And there is some part of us that greatly admires and celebrates the diversity of the whole human family.

Yes, we have all four within us. Contradictory and paradoxically. Both enough as we are, “never complete and never perfect,” and also moved to live a life of when we know better, we do better (once again, paraphrasing Maya Angelou as I did a few weeks back). 

There is something about experiencing one’s enough-ness that feels, to me, alot like knowing one’s worth is inherent, that one’s self has dignity.  There is something about honoring, or even celebrating, the enough-ness of others that feels, to me, alot like recognizing and affirming the inherent worth and dignity of every individual. There is something about centering and prioritizing the enough-ness of those who are systematically marginalized and demeaned, who are regularly considered less-than, that feels, to me, alot like moving toward Beloved Community – or Beloved Communities.

While there is no single definition of enough or enough-ness, as the meaning of this concept is super subjective, is highly dependent upon one’s social location, as well as one’s story – personal story, ancestral story, I want to offer two that move me. Guided by our commitment to the 8th Principle, I have gone looking for definitions of “enough-ness” from sources that raise up the perspectives and voices of women of color. 

I share these voices, believing they have something powerful to add to any conversation. I share these voices, knowing that some of what gives their voice a sense of authority, is their social location, which is another way of saying their cultural identity, which I (and many, in fact, most in this congregation) do not share … so I bring their voices here with humility and respect, with the goal of amplification, not appropriation. 

Author Cole Arthur Riley. Photo courtesy of Riley

Here are the words of Cole Arthur Riley, from her second book, Black Liturgies, published just last week: 

I don’t know what dignity is. Not cognitively. But I know what it feels like. To be loved, to receive honor, to be encountered as a human, not because of any demonstration, or performance of such, but because, in mystery, your very being is a miracle, your existence, a delicate stitch in the cosmos. Dignity will never depend on anyone’s belief in it, certainly not your own. It is not born of writing , even excellent writing. Or excellent research or beautiful architecture or good parenting. It is inherent. If I never write another word, my dignity cannot be diminished. 

And yet, the world has a choice: to honor, or not to honor. The toll this choice takes has very real implications on our rights, our wealth, our justice, our children, and even our perceptions of dignity, but never dignity itself.

Let me repeat the start of that passage, because it is so powerful:

I don’t know what dignity is. Not cognitively. But I know what it feels like. To be loved, to receive honor, to be encountered as a human, not because of any demonstration, or performance of such, but because, in mystery, your very being is a miracle, your existence, a delicate stitch in the cosmos.

Just let that form of enough-ness sit with you, stay with you.

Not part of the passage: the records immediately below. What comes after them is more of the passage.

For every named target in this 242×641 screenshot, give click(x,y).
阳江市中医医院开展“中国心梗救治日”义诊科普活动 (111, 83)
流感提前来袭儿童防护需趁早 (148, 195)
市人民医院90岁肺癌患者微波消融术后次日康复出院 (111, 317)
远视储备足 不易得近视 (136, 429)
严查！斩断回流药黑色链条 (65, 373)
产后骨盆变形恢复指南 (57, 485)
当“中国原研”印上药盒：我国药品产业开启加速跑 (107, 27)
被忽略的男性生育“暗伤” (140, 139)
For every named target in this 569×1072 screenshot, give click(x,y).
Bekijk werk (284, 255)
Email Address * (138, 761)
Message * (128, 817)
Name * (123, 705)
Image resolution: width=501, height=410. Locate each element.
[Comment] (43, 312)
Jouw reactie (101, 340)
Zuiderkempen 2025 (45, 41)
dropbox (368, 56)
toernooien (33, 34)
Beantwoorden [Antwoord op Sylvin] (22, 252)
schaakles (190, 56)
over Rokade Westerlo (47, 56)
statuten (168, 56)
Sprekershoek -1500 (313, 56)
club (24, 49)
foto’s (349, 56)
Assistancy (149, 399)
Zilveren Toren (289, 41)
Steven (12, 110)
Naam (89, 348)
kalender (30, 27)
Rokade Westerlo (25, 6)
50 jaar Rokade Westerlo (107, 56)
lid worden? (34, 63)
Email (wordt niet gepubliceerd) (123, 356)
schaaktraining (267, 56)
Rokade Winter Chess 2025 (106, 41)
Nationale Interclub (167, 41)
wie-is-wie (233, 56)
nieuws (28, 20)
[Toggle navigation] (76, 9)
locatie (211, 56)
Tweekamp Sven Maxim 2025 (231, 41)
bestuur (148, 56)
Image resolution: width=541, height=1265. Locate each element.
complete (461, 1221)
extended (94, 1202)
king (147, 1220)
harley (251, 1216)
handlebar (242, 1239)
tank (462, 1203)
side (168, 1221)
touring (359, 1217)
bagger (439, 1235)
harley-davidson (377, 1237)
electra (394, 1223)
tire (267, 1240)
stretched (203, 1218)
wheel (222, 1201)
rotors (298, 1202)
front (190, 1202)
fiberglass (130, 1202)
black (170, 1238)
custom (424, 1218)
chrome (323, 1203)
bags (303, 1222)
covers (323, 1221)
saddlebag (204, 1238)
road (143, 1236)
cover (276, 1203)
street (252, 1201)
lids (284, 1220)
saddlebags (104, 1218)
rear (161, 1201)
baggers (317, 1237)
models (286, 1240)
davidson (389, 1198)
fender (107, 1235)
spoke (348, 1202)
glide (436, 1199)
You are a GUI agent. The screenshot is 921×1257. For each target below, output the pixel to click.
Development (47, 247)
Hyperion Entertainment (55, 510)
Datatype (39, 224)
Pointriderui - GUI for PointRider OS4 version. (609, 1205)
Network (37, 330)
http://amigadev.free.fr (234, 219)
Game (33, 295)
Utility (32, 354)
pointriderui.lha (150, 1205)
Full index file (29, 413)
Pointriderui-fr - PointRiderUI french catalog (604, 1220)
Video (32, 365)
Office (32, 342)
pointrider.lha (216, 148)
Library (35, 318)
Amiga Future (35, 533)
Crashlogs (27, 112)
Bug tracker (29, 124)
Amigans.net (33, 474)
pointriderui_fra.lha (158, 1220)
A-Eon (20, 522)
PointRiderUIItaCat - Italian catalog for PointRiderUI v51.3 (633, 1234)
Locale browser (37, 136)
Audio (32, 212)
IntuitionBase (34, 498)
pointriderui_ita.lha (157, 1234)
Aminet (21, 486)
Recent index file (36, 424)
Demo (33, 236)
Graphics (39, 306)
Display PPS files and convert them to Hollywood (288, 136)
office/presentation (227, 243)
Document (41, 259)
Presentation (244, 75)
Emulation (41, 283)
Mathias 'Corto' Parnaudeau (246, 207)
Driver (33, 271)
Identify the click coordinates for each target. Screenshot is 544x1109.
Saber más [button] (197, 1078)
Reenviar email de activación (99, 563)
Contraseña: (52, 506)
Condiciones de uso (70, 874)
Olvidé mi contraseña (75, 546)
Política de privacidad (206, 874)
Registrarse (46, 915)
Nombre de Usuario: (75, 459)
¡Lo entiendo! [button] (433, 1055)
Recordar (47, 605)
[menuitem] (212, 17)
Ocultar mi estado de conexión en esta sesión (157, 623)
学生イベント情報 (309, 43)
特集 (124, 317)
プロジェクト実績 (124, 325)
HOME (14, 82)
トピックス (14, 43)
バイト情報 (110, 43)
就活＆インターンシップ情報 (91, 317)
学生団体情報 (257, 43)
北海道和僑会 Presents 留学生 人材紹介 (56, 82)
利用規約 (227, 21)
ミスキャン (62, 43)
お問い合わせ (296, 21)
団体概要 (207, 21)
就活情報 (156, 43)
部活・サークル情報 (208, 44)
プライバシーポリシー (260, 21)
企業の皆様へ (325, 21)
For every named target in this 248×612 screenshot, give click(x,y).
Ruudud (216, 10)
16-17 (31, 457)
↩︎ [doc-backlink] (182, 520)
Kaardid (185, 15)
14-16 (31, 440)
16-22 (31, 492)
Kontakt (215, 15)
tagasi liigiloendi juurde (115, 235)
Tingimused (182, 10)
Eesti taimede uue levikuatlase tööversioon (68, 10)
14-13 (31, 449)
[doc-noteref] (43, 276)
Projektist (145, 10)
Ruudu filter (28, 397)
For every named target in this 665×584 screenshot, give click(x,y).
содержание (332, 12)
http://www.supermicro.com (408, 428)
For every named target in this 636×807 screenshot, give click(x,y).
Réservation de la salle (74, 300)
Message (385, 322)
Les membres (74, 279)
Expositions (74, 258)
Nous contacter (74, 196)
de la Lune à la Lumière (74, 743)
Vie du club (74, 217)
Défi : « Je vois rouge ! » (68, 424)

In this month when our Earth Teacher is gravity, I share this passage with you, from community organizer, somatic healer, and author, adrienne maree brown, from her book, Pleasure Activism: The Politics of Feeling Good. As I read it aloud, see if you can feel this version of enough-ness:

I also began to feel my true center, my center of gravity, the center of my being. It was a place inside myself that was as vast as the ocean, that gave me the resources I needed to feel all my feelings and still be in my dignity, to make mistakes and still be in my dignity, still be connected to other people, to stay open and present.

Pleasure Activism

To make mistakes and still be in my dignity. That dignity – enough-ness – exists outside of perfection, before and after perfection, under and over perfection. It is that phrase: “never complete and never perfect”… yet still inherently worthy, yet still inherently dignified.

Enough. Enough. Enough.

A command. An incantation. An expression of gratitude and humility. A surrender. A lamentation. A lullaby? A litany. An affirmation. A covenant with and for each other.